The birth of a baby always brings fun and joy to our lives, not just for the new parents but the whole extended family as well as friends, relatives and colleagues.
Traditionally when a woman gives birth she is entitled to at least six months off. During this period the new mother stays mostly indoors and is not supposed to leave the yard or do any work.
Her meals, laundry as well as that of the little one are taken care of by a helper, who in most cases would be a family member. The current economic climate does not allow for anyone to stay away from work, salaries are paid based on performance and many companies do not guarantee job security thus forcing most women to return to work as soon as possible.
Botswana labour laws allow for maternity leave totaling twelve weeks.

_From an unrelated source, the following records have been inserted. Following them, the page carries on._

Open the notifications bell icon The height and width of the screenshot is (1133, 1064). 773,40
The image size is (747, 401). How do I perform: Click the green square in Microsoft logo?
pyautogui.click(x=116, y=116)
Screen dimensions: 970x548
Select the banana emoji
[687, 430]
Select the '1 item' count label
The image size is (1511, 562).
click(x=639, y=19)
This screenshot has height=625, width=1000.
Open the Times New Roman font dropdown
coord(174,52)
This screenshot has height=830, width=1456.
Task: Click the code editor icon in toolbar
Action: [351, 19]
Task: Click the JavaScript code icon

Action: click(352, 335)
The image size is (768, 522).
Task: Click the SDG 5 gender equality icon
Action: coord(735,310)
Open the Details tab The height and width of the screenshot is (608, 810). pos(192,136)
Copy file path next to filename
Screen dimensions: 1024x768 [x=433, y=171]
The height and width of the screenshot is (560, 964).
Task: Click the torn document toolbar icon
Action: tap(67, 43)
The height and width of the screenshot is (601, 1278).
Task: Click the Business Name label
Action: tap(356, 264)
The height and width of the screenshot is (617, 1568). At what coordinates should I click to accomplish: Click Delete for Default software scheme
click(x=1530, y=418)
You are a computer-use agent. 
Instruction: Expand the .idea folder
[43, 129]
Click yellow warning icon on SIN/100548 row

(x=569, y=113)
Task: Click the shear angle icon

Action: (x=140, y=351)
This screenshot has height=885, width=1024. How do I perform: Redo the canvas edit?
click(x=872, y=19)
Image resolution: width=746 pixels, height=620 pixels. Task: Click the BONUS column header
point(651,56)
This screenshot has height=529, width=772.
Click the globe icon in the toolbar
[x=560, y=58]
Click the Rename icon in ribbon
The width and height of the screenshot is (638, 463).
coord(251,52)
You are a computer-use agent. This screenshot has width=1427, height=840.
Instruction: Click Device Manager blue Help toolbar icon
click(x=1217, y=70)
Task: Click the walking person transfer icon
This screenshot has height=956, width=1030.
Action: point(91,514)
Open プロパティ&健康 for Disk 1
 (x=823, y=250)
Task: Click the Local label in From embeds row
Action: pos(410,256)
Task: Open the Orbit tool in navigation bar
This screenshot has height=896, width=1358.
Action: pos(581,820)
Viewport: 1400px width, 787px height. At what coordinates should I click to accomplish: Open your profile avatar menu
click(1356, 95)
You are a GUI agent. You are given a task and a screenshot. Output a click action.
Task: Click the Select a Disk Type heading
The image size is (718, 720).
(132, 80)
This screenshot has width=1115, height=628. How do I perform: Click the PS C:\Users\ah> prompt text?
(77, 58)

Six weeks before and another six weeks after confinement after the employer has been presented with a certificate signed by a doctor, medical nurse or a midwife.
An additional 2 weeks maternity leave may be granted on account of illness arising from her confinement. During maternity leave, a maternity allowance of not less than 25 percent of the employee’s basic pay is paid.
Monica Mothusi is a 35-year-old single mother of three from Gabane, a village outside Gaborone.
A former construction worker, Monica says she is currently unemployed after being told by the site foreman that her position had already been filled upon her return from maternity leave, which lasted for under three months.
Many new mothers are single parents and need full salaries to sustain their families and hence cannot afford to stay away from work while some mothers just don’t see the necessity for staying away from work for long and spring back into action a few days after giving birth.
Mmamontsho, is a single mother of two who works as a cleaner at Moores Roland, she says she just cannot digest the thought of a woman going back to work so soon after giving birth.
“When I had my baby last year, I took time off work for a month before the birth of my little boy then another two after he was born and that’s what all other women should be doing,” she says, adding that she did the same with her first born.
Lorraine Esterhuizen does not share the same sentiments and says the birth of a child should not keep a woman away from work.
“With coloureds, they normally take ten days and they will be fine and I have not heard any complaints so I won’t say that it was too early for the girl to been seen outside the house. It’s about the care that you are in and how you take care of yourself and the little one after birth that should matter, not how soon you leave your maternity bed,” she says.